The latest book from Bob Bond!
Published by Austin Macauley, it’s a different book on sport, seen through a cartoonist’s eyes. 170+ pages of sporting contests, mainly soccer, from 1946 to 1996.
Priced £22.00 + P&P. You can order it here!
What kind of book is it?
It’s partly autobiographical, although I don’t give away very much about myself.
It’s partly historical. It traces the game of Association Football, with many of the star players of the 1950s, the 1960s and the 1970s, and some of the big matches, the changes and evolution of the game in those fifty years following WW2…
It’s profusely illustrated… that’s what I think makes it interesting. It’s a cartoon trail through those years from 1946 through to 1996 (nothing later than that).
It’s a little bit instructional, too… for any budding artist/cartoonist who wishes to do the same.
And I hope it’s a little bit funny, and will raise a smile or two.
Who is it for?
It’s mainly for the footy fan with the long memory. The one who thinks that football was better in the good old days. The one who believes that Moore, Greaves, Charlton and Best were as good as anyone around today.
Oh, and there’s a bit of cricket in there as well, and a nod towards other sports.
It’s mainly for Dad and Granddad (a Christmas present?) – although the younger fan might get some enjoyment out of it.
How did the cartooning start?
‘Would you like to have a go at a match cartoon for Monday evening’s edition?’ (the Sports Editor).
‘Well… yes… I’ll have a go…’
And away I went the following day to a match in the Lancashire Combination (as it was then), sat in the press box with the other reporters, picked up snippets of information, watched the game, noted all the important incidents, the colours of the teams, went down and ate a pie at half time (the best part of the experience), and when the game was over went into the winners’ dressing room and singled out who (I thought) was man of the match…
‘Can I draw you?’
It was a quick profile, done through the cigarette smoke (profiles were what cartoonists did).
Then it would be the train home, all the time constructing the cartoon in my mind. It was drawn the same evening and then on the Sunday delivered to the newspaper office… and I waited. It didn’t appear in the paper.
‘Not good enough,’ said the editor. ‘Not really funny… and too cruel’ (I had been very critical of one player). I had to admit it was pretty rubbishy, that first one. But he let me try again.

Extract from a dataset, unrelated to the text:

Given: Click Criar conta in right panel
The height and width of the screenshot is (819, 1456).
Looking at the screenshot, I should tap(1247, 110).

And of course it had to be instantaneous?
That was the nature of the match cartoon. Sometimes you are able to spend hours and days over a piece of artwork, a book illustration – revising it, doing it again. Not so with the match cartoon. It had to be instant. First time. Often I wished I could do it again. But time didn’t allow. And there were no emails in those days – it had to be delivered by hand.

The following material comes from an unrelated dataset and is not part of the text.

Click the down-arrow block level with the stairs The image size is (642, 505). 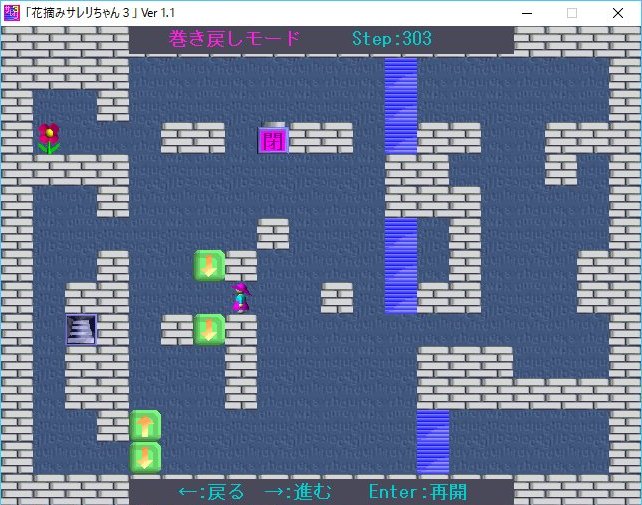[x=209, y=329]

Where did most of the humour come from?
Sometimes from the pitch… comments and insults and blasphemies from player to player, from coach to player and particularly from player to referee. In one of the first matches I covered:
Player: ‘ Referee, you’re a **** disgrace! You’ve had it in for me since your first **** whistle’.
‘Every time I tackle him it’s a **** foul. You’re like a **** twelfth man for them’.
‘You’re a **** blind ****’ (questioning the referee’s parenthood).
Referee: ‘You might think I’m a blind ****. But I can see the dressing room door from here, and that’s where you’re going. Off!’
Player departs towards dressing room, still swearing.
Or from the crowd: ‘I could have wafted that one in with my cap…’
‘Look at Johnson… it’s like he’s got both legs down one knicker.’